The sophisticated shape and surface chemistry of the protein molecules is essential in their interactions with each other that enable the finely tunes physiology of living organisms including the immune response. A recent discovery by international team of scientists from Jiangnan University, University of Michigan, and the University of São Carlos showed the biomimetic gold nanoparticles can mimic very complex protein molecules that can selectively interact with proteins on the surfaces of immune cells and drastically enhance the production of antibodies to the H9N2 influenza virus by more than 1200 times.
The protein have shapes with a special property – they are chiral. Although they may look similar, the chiral objects are not identical with their mirror image – just like our hands – and one of these objects is named right and the other one is left. Chirality is a ubiquitous property in living matter that can be found, for instance in the helical shape of DNA. Transfer of signals between cells relies on the lock-and-key interaction of mirror-symmetrical molecules. In the past, Professor Nicholas Kotov from University of Michigan found that chirality of nanoparticles can be imparted from chiral photons with helical shapes. The author of the recent paper in Nature titled Enantiomer-dependent immunological response to chiral nanoparticles, used this technology to create gold nanoparticles with variable degree of chirality. When one illuminates the nanoparticles with left-handed helical light, the particles become left-handed. When the light has a right-handed twist, they become right-handed. They are nearly perfect mirror images of each other as was established by strict mathematical measures and optical parameter called g-factor. The longer one illuminates the particles, the more chiral they become, which is essential for 'tuning' their shape to maximize the interactions with specific receptors on the cells.
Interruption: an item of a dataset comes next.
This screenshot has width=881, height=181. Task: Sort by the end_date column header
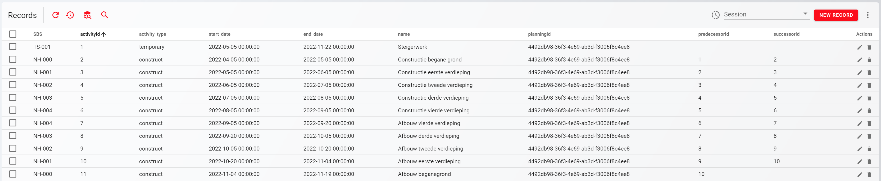[x=313, y=34]
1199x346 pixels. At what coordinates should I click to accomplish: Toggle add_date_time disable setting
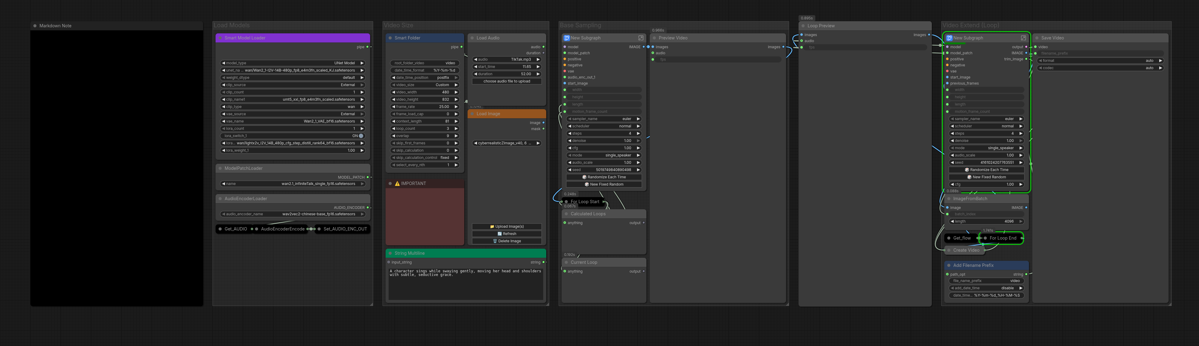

The scientists from USA, China, and Brazil, found that the complex chiral shape of the synthesized gold nanoparticles matches very well with the receptors that have long chiral 'tails' on the surface of immature dendritic cells found in bone marrow . When the nanoparticles attach to these tails, the sophisticated machinery inside these cells become activated and in presence of antigens – the pieces of the virus or other infection, they mature into dendritic cells with cells spiky shapes. In other words, the chiral nanoparticles launch the biological program of the immune system to fight the infection. This complex biological process eventually results in the B lymphocyte cells that produce antibodies that neutralize the virus, concurrently, promote cytotoxic CD8+ T cells maturation that kill the infected cells.
The team of Prof. Chuanlai Xu from Jiangnan University injected H9N2 influenza vaccine mixed with nanoparticles into mice – a model organism to test the vaccines. These experiments revealed that the change from normal (that is non-chiral) to complex chiral shape of the nanoparticles dramatically increased influenza-specific antibody titer. Professor Chuanlai Xu says "We observed a large difference in the immune response in mice to nanoparticles of different chirality – more than 1200 times, which is remarkable." This difference reflects the big role of twisted shapes of nanoparticles in mimicking protein-protein interactions and amazing precision of engineering of the biomimetic nanostructures achieved by the authors. Professor Nicholas Kotov highlights "Notwithstanding the known challenges of practical implementation of inorganic nanoparticles in medicine, their nanoscale chirality is a potent tool to modulate the immune response and, perhaps, some other responses at the cellular and organisms levels that we were not aware of so far."